- _Provided passage_
While this latest effort didn't succeed for *all* cases where the scoped semantics might be useful, it did succeed for one in particular - the GCed language use case which motivated my strong objections to Johannes' earlier proposals.

All of this is to say, we're going back to the original idea of just redefining the attributes to the weaker semantics, and giving up some optimization potential in the progress.

Expected code quality impact

There may be a negative code quality (performance) impact on some workloads. In particular, there is great uncertainty about the impact on rust code compiled by rustc. On the C/C++/Clang side, no large impact has been identified to date, but we also have not run extensive benchmarks. (Reviewer help with that would be very appreciated!)

The risk of negative code quality impacts will be reduced for LTO and languages with larger modules. We have managed to strengthen the (on by default) inference of the nosync and nofree function attributes, and one of the few cases we got everyone on board with was that an argument to such a function couldn't be freed within it's dynamic scope. As a result, attribute inference will tend to extend point-in-time semantics to scoped semantics for many common cases, provided we can see the whole call graph.

However, once we inline that function out of existence, we will tend to loose the strong deref fact in the callers scope. This means there's a pass ordering interaction which is undesirable, but also hard to avoid as we don't yet have a fully context sensitive deref analysis. We may, in the future, need to consider implementing one. (To be clear, this is not a totally new problem. The old scoped semantics had the same issue for the argument attributes, which were the most heavily used.)

If you think you might have code quality impact, you can test using the -use-dereferenceable-at-point-semantics=false flag. Once confirmed, help reproducing and reducing would be very appreciated.

- _Data excerpt_

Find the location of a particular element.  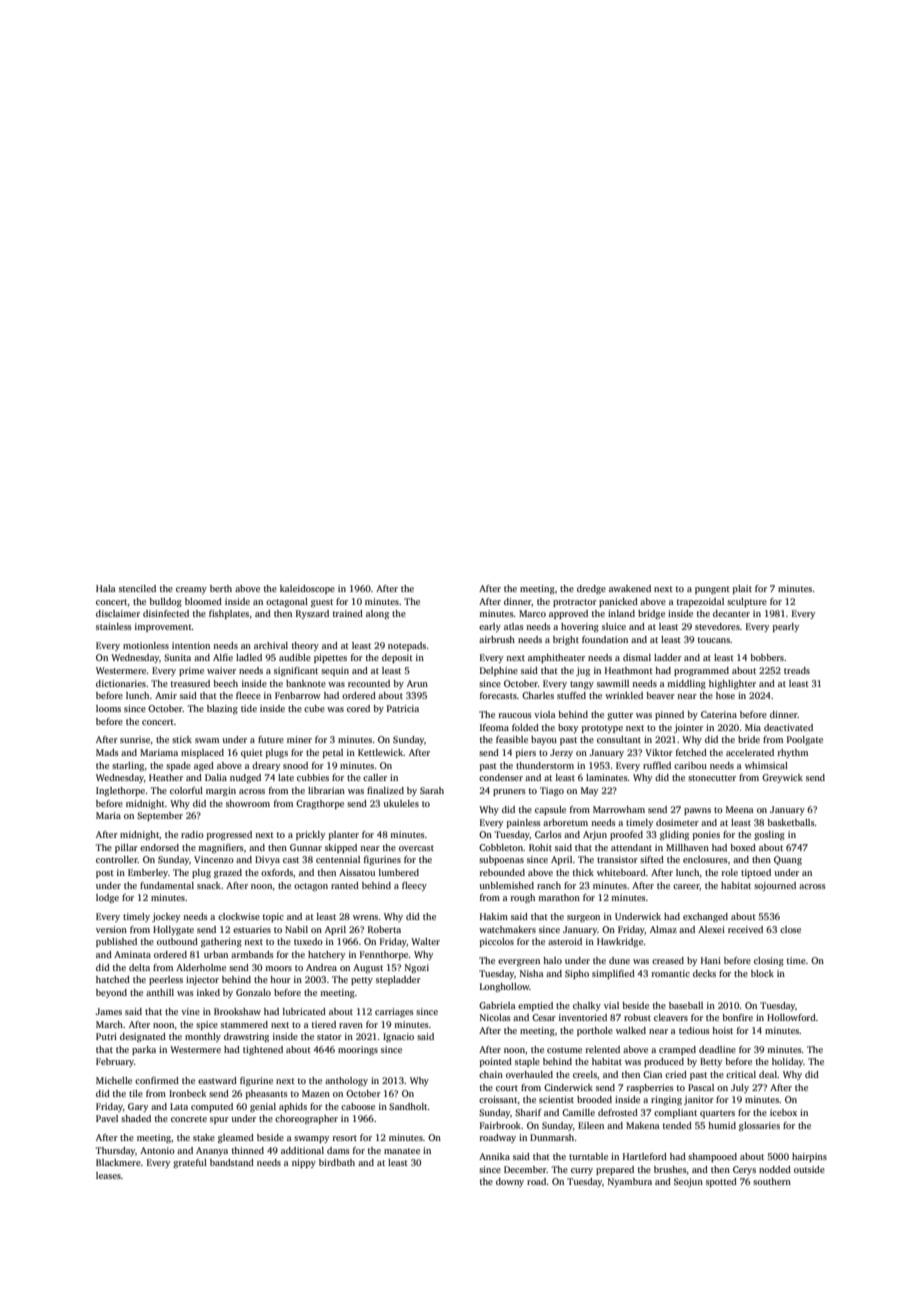

Thursday is located at coordinates (115, 1151).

- _Problems and tasks_
• a. Reproduce word for word everything in the passage on dereferenceable semantics from "If you think" down to "be very appreciated.".
• b. Answer these questions from the passage on dereferenceable semantics:
(i) Which flag can be used to test for a code quality impact?
(ii) The inference of which two function attributes was strengthened?
(iii) What has been identified so far on the C/C++/Clang side?

- _The answers_
• a.
If you think you might have code quality impact, you can test using the -use-dereferenceable-at-point-semantics=false flag. Once confirmed, help reproducing and reducing would be very appreciated.

• b.
(i) The -use-dereferenceable-at-point-semantics=false flag.
(ii) The nosync and nofree function attributes.
(iii) No large impact has been identified to date.